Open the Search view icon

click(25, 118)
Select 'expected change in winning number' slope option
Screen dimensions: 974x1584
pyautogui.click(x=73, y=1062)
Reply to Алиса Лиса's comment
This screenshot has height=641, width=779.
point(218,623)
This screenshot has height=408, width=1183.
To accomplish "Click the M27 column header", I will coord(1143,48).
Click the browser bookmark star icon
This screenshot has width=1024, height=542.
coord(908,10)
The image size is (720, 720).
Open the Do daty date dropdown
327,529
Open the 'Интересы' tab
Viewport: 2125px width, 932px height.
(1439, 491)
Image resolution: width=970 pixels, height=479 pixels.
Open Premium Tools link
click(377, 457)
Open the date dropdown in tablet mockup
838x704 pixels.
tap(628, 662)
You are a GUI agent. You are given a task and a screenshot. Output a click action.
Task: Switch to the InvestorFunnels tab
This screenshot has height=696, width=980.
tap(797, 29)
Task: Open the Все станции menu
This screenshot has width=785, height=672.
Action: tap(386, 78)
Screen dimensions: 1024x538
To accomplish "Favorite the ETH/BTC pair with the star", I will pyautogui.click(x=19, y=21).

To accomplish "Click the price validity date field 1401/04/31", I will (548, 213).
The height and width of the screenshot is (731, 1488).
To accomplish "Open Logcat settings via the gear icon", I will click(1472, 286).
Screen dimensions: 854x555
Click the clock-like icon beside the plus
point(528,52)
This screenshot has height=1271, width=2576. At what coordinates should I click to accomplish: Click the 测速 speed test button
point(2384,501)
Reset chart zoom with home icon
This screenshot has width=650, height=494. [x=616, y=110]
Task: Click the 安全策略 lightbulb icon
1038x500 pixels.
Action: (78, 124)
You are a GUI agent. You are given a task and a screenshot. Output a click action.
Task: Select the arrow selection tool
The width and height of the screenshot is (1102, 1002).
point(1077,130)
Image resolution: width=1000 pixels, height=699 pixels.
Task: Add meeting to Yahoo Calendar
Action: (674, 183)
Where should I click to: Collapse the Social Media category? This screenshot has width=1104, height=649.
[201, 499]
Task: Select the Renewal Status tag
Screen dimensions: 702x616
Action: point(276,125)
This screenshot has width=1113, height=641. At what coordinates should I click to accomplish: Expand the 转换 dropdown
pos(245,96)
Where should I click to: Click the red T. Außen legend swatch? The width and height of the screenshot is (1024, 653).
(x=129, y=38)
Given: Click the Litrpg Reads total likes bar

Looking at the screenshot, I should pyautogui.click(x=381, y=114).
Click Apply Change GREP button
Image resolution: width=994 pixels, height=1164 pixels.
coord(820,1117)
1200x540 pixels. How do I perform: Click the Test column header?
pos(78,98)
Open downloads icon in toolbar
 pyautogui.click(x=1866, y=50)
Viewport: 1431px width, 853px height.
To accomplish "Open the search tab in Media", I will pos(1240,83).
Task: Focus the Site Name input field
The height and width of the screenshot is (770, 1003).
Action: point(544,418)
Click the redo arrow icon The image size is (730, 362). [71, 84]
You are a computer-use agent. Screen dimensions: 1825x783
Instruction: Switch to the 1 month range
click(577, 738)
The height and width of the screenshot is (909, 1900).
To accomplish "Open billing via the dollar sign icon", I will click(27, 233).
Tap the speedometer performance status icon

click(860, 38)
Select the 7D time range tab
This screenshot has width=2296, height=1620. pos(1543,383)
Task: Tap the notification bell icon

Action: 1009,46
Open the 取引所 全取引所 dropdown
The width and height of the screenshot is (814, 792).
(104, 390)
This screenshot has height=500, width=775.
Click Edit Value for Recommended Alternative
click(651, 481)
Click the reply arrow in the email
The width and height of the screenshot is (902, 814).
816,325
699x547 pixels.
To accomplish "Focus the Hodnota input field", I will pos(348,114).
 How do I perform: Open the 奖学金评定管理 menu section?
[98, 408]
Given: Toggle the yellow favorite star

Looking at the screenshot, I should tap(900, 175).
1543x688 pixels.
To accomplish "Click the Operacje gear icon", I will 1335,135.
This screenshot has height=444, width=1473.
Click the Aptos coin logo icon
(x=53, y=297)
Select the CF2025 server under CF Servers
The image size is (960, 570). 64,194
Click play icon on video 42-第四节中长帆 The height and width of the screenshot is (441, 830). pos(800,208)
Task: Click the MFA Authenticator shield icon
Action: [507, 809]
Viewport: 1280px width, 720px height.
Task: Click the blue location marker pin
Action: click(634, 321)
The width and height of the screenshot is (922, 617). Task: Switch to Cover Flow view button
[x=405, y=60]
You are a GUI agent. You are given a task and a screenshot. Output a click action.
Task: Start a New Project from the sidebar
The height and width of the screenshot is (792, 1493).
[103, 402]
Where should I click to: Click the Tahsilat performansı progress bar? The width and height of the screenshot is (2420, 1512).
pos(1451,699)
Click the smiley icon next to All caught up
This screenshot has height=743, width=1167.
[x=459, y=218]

▶ _Directions_:
Reproduce verbatim every line of the listing from the line containing "Where should I click to: Click the Tahsilat" through its final line, inclusive.

▶ _The completed task_:
Where should I click to: Click the Tahsilat performansı progress bar? The width and height of the screenshot is (2420, 1512).
pos(1451,699)
Click the smiley icon next to All caught up
This screenshot has height=743, width=1167.
[x=459, y=218]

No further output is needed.